Embryoids shed light on a complex genetic mechanism

Researchers from EPFL and the University of Geneva (UNIGE) have gained new insights into a mechanism regulating the early-stage development of mouse embryos. Instead of using an animal model, the team carried out their research on pseudo-embryos grown in the lab from stem cells.

Cold cases aren't just the preserve of criminology. In science, too, there are unsolved mysteries locked away in a drawer awaiting new evidence. And just as the advent of DNA fingerprinting has helped crack old criminal cases, so new cell models are giving scientists the tools to revisit research questions that couldn't be answered with animal models alone.

Prof. Denis Duboule—who runs EPFL's Laboratory of Developmental Genomics and is also a professor at The Collège France, in Paris—knows a thing or two about this subject. For more than 30 years, he's studied the mouse genome in a quest to understand the fundamental mechanisms regulating mammal development. He's incredibly excited about the opportunities presented by "pseudo-embryos," also known as embryoids.

Because these cell models, which are cultured in vitro from stem cells, are structured and develop in a similar way to embryos, they hold immense promise for furthering our understanding of embryogenesis, or the process of embryonic development. On 15 June, a team from Duboule's lab published a paper in Nature Genetics. It presented the results of the first study in Duboule's career carried out without using an animal model.

The internal clock regulating embryo development

The early mammalian embryo develops along the anterior-posterior axis: the head develops first, followed by the rest of the body in "stages," moving down the axis toward the tail. In humans, a new stage develops every five hours; in mice, this time is shortened to 90 minutes. Researchers at Duboule's lab have long sought to understand how Hox architect genes—which confer an identity on each of these stages (such as a neck vertebra, or the nascent tail in mice)—are activated according to a precise schedule via an internal clock.

"We'd always wondered how a mechanism that imposes this kind of timing system on linear strands of DNA could have evolved naturally," says Duboule. "It works like a transistor that, in mice, emits a signal every 90 minutes. We spent 25 years trying to understand this phenomenon using animal models."
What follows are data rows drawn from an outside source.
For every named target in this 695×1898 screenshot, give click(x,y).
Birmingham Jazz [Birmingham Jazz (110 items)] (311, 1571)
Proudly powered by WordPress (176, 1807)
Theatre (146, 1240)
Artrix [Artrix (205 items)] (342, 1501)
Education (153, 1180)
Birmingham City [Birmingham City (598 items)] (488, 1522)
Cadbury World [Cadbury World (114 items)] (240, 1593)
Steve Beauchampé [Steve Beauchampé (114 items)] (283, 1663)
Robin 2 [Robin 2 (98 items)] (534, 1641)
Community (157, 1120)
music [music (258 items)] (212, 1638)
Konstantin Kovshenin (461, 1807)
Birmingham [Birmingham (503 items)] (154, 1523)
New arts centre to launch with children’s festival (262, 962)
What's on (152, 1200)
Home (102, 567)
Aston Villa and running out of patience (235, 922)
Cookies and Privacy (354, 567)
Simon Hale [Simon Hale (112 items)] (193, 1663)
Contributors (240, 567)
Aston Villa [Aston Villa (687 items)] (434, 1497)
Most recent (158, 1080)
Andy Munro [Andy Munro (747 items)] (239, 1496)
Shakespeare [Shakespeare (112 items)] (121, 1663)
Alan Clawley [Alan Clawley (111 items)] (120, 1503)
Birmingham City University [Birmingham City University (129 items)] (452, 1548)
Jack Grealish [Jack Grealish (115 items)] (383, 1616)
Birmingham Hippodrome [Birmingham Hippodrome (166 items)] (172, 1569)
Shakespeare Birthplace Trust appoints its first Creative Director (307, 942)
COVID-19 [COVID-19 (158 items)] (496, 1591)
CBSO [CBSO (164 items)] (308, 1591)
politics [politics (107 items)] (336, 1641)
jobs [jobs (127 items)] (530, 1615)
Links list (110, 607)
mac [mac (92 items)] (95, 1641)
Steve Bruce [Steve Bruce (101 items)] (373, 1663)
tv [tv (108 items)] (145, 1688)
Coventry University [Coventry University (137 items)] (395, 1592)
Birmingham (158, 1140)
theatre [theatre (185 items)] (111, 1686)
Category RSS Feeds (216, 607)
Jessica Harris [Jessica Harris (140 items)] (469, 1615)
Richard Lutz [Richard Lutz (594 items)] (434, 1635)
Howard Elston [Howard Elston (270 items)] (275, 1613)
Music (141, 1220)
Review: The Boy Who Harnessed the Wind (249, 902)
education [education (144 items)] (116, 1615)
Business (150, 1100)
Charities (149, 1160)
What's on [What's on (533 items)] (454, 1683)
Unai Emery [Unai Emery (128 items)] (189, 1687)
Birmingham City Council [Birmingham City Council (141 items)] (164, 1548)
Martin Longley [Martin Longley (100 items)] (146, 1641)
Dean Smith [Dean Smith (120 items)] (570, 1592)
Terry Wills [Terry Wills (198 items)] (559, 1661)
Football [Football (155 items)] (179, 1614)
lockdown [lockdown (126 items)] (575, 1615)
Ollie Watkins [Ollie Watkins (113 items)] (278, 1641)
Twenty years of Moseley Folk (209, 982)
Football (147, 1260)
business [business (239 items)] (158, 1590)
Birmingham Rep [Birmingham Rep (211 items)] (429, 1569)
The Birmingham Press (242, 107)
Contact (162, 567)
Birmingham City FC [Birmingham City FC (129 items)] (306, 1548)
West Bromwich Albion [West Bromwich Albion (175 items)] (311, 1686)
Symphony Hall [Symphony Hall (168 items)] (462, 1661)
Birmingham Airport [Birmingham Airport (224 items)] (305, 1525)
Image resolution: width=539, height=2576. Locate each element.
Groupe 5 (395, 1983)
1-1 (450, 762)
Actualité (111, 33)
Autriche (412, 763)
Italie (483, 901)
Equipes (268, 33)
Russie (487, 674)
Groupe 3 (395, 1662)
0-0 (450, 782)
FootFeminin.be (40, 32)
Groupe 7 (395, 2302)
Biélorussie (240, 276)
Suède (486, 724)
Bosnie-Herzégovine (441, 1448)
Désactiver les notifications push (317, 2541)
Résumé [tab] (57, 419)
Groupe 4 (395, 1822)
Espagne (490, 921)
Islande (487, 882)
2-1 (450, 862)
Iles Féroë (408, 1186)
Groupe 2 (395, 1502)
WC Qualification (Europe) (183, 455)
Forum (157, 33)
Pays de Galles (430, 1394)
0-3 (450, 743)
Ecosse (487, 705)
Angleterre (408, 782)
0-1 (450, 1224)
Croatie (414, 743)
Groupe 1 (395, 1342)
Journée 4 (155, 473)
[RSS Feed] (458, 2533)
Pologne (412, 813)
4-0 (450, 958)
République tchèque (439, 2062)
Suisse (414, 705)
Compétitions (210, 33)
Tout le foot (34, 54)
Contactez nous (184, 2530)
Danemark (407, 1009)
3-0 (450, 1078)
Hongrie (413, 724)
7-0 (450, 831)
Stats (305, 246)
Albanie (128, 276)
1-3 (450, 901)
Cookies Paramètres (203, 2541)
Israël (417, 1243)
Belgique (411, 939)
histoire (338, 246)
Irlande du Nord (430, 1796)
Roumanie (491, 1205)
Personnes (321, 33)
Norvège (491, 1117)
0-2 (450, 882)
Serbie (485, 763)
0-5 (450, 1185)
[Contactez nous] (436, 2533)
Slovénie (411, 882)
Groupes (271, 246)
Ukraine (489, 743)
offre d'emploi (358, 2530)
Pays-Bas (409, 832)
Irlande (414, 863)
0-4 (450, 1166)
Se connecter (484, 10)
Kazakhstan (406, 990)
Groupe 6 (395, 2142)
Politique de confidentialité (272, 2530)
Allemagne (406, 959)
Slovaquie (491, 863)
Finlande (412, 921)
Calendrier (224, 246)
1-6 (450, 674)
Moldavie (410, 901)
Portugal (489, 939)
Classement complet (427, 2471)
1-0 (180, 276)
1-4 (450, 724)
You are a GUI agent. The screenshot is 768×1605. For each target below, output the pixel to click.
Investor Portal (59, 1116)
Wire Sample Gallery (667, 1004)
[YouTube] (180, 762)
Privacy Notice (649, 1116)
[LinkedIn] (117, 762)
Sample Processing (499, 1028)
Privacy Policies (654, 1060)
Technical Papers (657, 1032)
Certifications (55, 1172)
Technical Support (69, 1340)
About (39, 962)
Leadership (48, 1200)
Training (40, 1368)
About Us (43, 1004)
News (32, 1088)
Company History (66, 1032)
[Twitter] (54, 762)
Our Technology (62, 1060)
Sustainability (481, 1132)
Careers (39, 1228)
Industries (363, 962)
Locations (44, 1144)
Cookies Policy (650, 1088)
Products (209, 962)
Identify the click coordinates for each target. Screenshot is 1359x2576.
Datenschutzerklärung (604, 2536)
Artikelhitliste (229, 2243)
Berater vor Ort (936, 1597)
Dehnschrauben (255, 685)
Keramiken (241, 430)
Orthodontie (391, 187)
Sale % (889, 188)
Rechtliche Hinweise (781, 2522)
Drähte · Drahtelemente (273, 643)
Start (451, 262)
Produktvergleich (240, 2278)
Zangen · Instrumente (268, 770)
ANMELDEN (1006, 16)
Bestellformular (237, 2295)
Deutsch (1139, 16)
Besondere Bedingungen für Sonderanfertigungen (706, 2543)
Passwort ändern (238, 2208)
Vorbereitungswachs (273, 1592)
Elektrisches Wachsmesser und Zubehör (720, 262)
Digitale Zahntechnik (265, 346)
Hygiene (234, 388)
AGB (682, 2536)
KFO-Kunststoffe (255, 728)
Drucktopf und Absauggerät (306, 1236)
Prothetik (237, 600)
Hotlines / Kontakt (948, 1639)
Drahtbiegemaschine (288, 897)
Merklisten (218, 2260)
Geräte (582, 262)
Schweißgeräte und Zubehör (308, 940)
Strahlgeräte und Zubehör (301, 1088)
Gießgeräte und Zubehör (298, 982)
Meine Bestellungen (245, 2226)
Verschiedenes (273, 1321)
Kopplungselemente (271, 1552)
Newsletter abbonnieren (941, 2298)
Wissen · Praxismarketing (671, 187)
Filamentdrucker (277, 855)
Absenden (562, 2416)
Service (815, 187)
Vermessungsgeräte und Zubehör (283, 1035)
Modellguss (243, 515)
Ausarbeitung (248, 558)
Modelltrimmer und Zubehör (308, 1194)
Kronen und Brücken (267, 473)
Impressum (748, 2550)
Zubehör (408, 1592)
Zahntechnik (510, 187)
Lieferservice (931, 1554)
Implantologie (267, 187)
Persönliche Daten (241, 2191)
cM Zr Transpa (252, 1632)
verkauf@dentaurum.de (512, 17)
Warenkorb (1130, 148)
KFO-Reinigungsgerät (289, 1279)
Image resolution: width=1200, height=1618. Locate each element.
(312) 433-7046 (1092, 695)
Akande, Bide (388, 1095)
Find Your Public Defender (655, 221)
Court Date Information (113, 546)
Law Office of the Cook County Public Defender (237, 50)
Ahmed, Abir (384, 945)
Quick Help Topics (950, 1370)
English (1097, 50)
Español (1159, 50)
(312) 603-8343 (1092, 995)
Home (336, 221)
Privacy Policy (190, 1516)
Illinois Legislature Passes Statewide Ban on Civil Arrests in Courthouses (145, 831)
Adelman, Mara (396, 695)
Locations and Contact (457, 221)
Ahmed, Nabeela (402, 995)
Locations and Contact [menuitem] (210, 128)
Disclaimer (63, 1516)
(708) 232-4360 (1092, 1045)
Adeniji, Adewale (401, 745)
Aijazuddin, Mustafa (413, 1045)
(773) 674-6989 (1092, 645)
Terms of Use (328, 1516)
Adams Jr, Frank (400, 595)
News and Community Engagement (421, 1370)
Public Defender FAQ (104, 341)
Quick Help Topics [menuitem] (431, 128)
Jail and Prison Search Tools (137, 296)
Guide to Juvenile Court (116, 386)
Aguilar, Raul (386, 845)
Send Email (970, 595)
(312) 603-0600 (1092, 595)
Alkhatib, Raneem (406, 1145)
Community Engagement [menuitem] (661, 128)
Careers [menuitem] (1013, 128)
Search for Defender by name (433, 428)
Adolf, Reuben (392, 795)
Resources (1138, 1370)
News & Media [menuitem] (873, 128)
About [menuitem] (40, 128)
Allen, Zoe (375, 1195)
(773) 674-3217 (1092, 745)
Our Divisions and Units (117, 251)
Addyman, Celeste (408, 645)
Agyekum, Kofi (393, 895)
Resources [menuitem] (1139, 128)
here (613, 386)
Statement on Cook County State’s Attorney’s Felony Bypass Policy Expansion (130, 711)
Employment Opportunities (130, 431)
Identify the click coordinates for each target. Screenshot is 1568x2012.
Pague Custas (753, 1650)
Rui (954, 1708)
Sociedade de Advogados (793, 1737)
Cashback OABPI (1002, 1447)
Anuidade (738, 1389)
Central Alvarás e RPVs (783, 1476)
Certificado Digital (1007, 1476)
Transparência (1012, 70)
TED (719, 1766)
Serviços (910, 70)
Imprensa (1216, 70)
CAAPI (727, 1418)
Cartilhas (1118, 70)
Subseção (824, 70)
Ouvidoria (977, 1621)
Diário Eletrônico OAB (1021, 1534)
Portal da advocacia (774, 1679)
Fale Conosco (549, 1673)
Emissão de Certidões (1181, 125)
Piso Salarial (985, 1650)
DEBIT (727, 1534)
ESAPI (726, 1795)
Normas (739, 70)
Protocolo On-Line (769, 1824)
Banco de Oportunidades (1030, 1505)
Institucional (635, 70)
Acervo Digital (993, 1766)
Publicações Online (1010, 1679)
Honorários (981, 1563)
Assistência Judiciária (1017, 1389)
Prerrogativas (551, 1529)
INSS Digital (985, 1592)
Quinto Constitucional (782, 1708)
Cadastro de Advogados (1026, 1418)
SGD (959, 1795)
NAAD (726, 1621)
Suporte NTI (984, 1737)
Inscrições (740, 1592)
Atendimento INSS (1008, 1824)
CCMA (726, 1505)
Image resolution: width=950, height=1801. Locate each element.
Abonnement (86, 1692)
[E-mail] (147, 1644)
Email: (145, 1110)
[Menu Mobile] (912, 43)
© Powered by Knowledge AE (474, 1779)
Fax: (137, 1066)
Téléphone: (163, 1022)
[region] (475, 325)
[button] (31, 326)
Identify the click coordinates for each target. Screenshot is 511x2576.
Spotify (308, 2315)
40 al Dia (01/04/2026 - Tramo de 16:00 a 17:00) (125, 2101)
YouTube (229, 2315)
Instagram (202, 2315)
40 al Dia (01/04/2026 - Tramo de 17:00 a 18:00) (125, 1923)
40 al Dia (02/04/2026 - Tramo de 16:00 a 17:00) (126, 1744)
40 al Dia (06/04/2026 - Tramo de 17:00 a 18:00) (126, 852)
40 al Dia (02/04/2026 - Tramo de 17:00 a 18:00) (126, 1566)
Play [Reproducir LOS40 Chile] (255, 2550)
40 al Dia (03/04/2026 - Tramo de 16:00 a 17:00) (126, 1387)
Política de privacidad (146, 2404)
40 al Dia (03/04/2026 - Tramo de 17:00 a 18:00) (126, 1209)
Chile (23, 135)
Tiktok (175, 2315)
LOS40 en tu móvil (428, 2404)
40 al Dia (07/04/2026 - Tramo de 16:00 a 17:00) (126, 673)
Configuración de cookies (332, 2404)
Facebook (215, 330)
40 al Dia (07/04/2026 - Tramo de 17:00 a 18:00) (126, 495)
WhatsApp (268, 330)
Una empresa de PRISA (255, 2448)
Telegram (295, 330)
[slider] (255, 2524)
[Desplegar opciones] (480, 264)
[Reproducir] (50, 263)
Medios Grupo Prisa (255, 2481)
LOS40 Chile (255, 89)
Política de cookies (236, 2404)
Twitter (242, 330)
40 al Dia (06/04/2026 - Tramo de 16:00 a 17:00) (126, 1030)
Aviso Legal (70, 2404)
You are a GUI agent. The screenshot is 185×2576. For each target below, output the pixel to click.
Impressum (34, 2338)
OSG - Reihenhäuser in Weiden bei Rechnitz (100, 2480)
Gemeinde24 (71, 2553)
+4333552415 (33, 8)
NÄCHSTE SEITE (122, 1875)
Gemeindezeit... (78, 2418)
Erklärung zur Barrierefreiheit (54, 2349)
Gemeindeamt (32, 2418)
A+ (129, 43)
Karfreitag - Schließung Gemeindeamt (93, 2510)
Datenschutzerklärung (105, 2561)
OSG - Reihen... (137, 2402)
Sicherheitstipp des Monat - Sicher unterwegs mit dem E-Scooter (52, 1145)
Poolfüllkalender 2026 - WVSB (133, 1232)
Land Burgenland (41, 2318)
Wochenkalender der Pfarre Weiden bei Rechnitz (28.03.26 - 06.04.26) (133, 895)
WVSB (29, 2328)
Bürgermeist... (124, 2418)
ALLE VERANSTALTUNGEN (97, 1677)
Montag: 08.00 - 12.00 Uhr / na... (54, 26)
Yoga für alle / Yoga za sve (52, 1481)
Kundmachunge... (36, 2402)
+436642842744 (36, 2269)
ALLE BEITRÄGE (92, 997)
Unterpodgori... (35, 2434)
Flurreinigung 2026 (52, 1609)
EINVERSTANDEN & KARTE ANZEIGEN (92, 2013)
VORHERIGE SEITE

The problem is that this mechanism kicks into action after the embryo has implanted in the uterine wall, which makes it especially hard for researchers to observe. "At this stage, the embryo is so small that we can't yet locate it in the uterus," adds Duboule. "We'd never really found uniform material in which we could observe what was happening."

That all changed a decade ago with the emergence of embryoids—cell structures that lack the features necessary to develop into fully grown living organisms. Hocine Rekaik, a researcher at Duboule's lab and the lead author of the paper published last week, took embryoids and enriched them to obtain the part of the structure that manufactures these "stages." The result was a simplified but highly realistic cell model.

Duboule explains, "On a DNA segment, the CTCF protein acts as a sort of blocker, delaying the expression of the Hox gene located behind it. The pressure that triggers the activation signal comes from cohesin, a protein complex. Hocine developed animations where we could see this process happening in the chromatin (the structure containing DNA)—something largely impossible with a real embryo because the system becomes increasingly complex and disorderly with the passage of time. But the cells in these embryoids are heavily concentrated in the posterior section, making everything much more uniform. That means we can watch the mechanism as it plays out."

Promising new methods

Duboule is particularly pleased with the new model his team developed—not only because of the promise it holds for future research, but also because it's relatively quick and easy to use, and because it's cheaper than equivalent animal models. He's also relieved to have found a genuine alternative to mice.

"We've used a lot of animals in my lab, so I'm very happy to see the emergence of alternative models as I approach the end of my career," he says. "I don't think we're yet at the stage where we can dispense entirely with animals in pure research, but promising new methods are coming to the fore in some areas. We're entering a new era where we can produce in vitro biological models that are so realistic that, in some cases, we won't necessarily have to resort to using animals. I think that, in the medium term, we'll see a lot of pure research taking place without animal models."

At EPFL, research groups are increasingly embracing so-called alternative methods such as organoids—multicellular micro-tissues grown from stem cells that imitate the structure and function of some human organs. These methods are revolutionizing basic research, which aims to build a precise picture of how particular mechanisms function. But they're less useful in drug development research, where scientists aim to understand how a molecule affects a given system. In cases like these, animal models still have an indispensable role to play.